## WORK INSTRUCTIONS
Go through the data below and count every line that has the word "agent". Return only the count.
(SOURCE RECORDS)
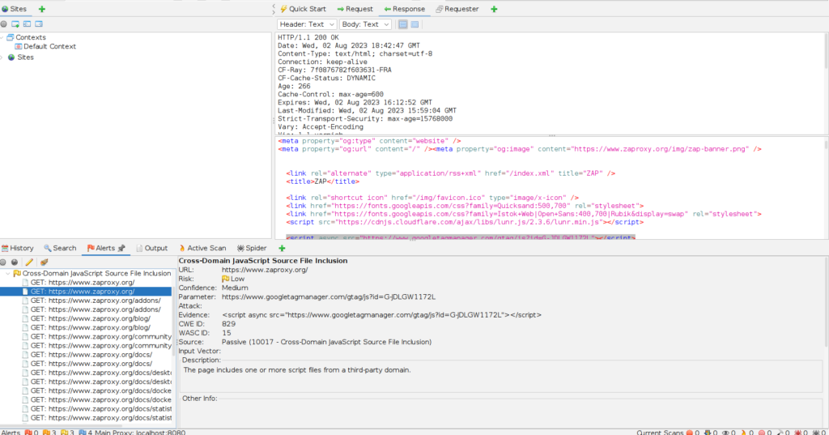Click the pencil edit alert icon
The image size is (829, 435).
(x=29, y=262)
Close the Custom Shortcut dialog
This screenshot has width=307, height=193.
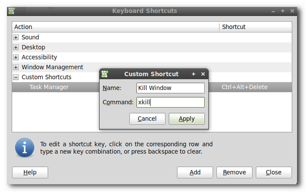[203, 74]
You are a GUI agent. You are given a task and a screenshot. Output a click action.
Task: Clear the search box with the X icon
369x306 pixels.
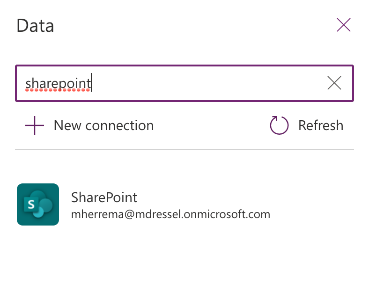(334, 83)
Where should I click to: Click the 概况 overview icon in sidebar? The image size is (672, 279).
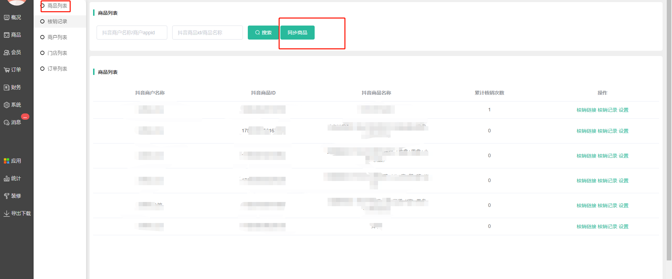click(7, 18)
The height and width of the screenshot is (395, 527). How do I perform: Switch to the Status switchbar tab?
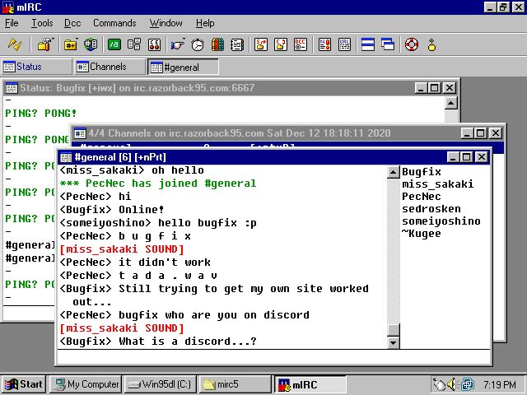pos(35,67)
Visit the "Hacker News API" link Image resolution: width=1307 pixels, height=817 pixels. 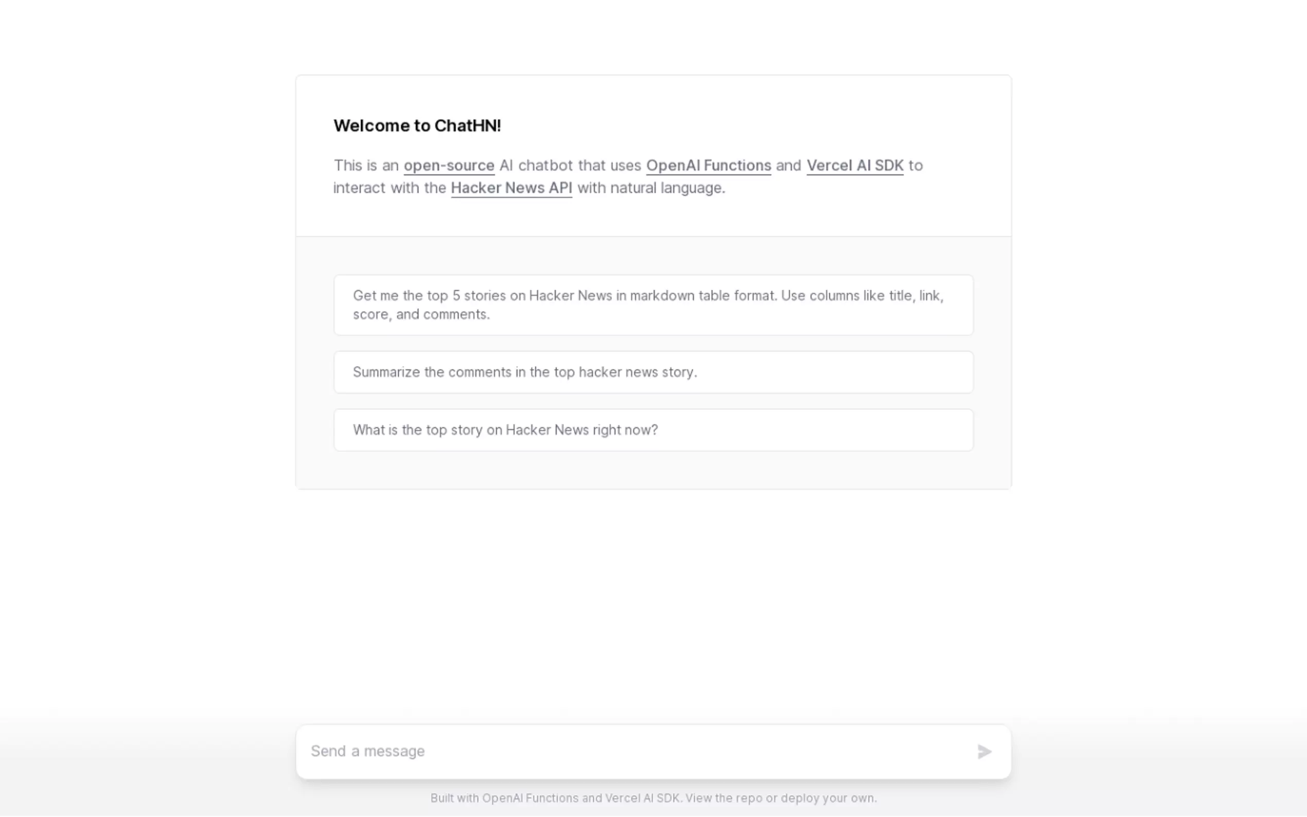coord(511,188)
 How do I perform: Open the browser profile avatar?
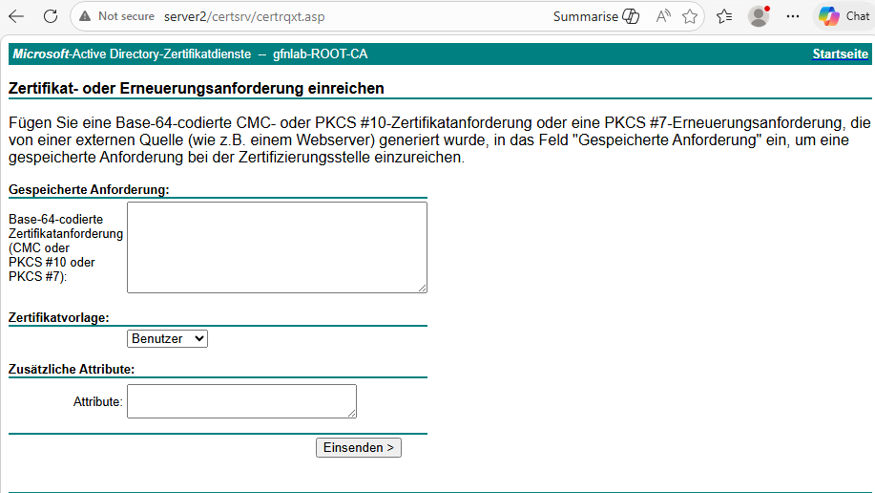click(x=759, y=16)
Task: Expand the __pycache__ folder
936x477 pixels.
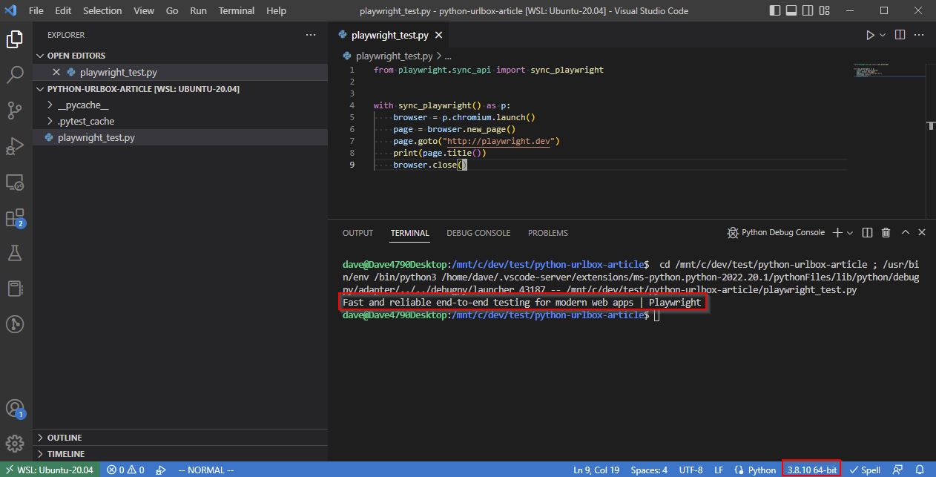Action: tap(82, 105)
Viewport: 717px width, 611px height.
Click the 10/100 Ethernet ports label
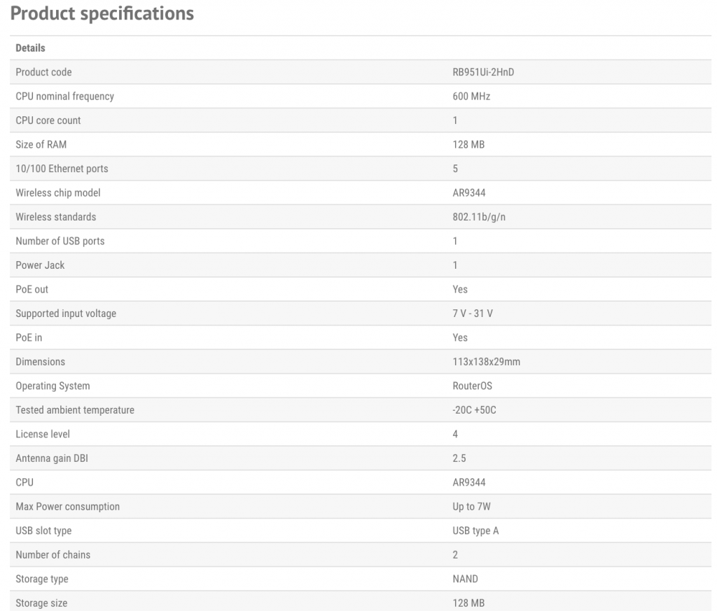click(62, 169)
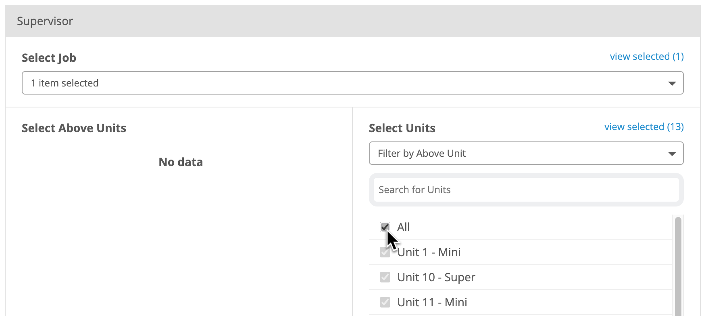Image resolution: width=704 pixels, height=316 pixels.
Task: Click the Select Above Units heading
Action: tap(74, 128)
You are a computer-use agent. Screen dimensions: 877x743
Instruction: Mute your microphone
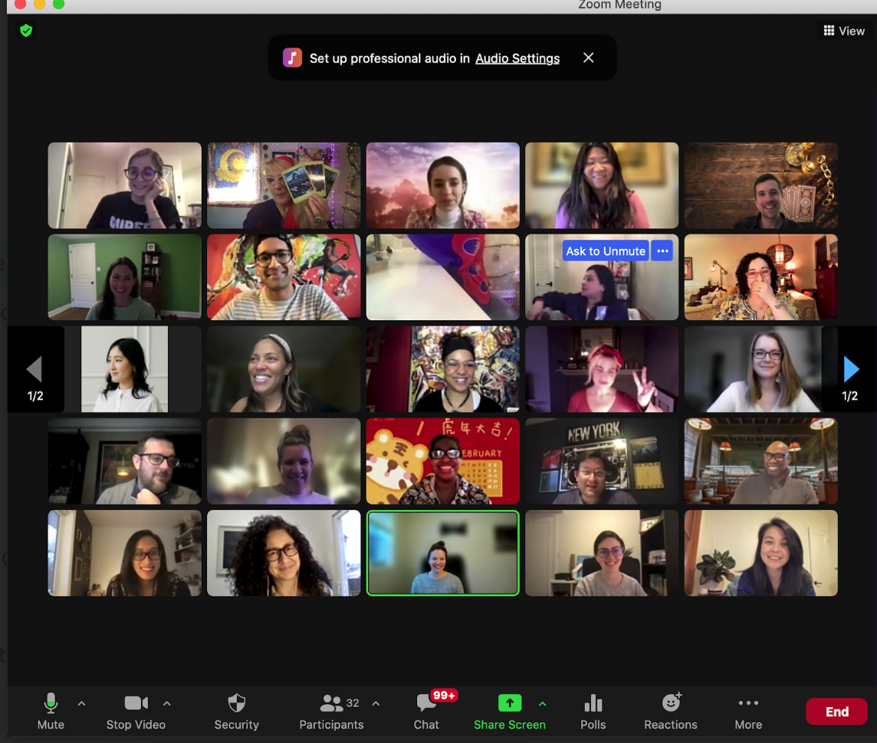click(51, 702)
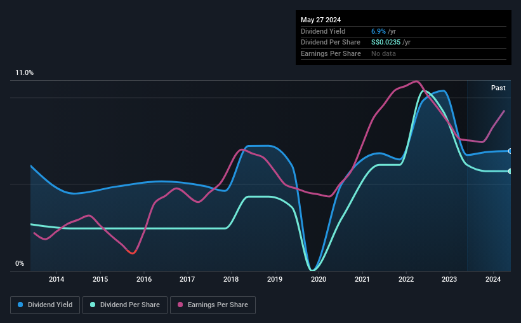Toggle the Dividend Yield legend button
Image resolution: width=521 pixels, height=323 pixels.
45,305
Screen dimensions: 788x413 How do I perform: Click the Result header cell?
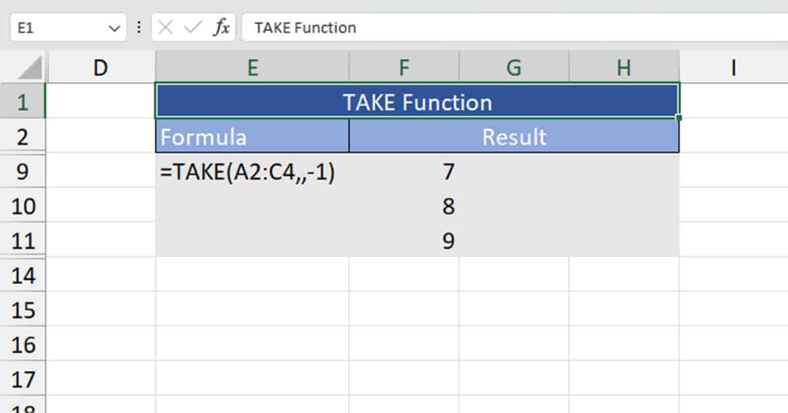point(514,137)
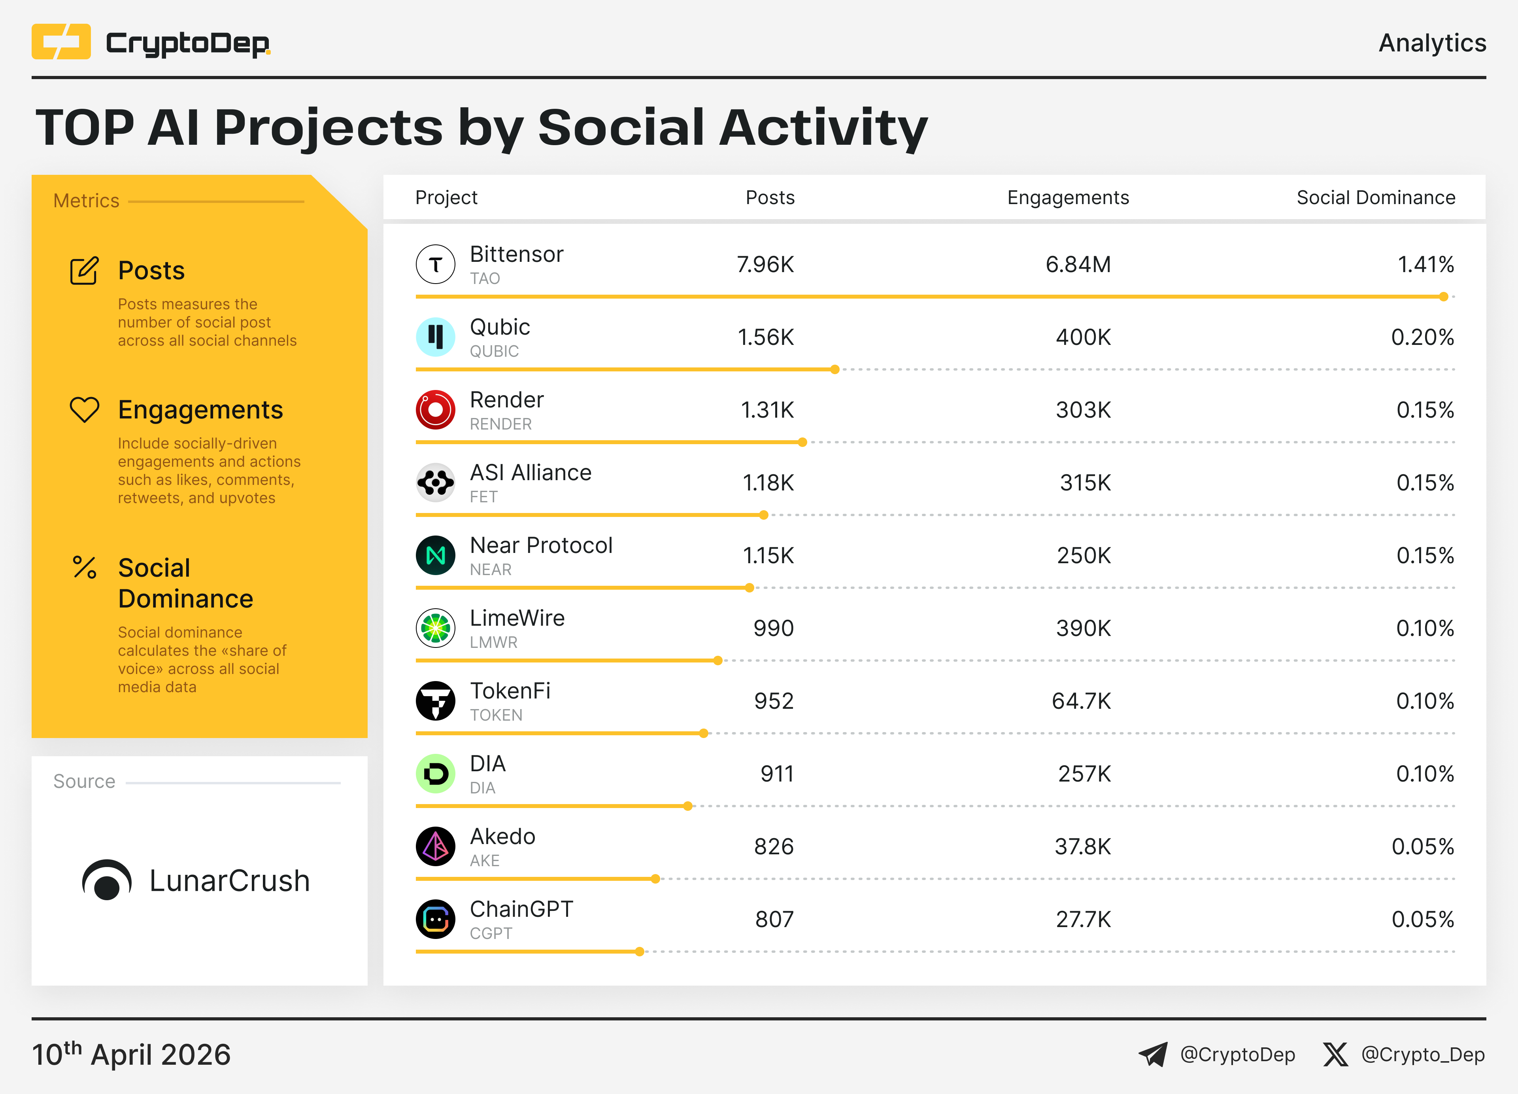Image resolution: width=1518 pixels, height=1094 pixels.
Task: Click the DIA green logo icon
Action: [435, 774]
(End SOURCE RECORDS)
## TASK OUTPUT
2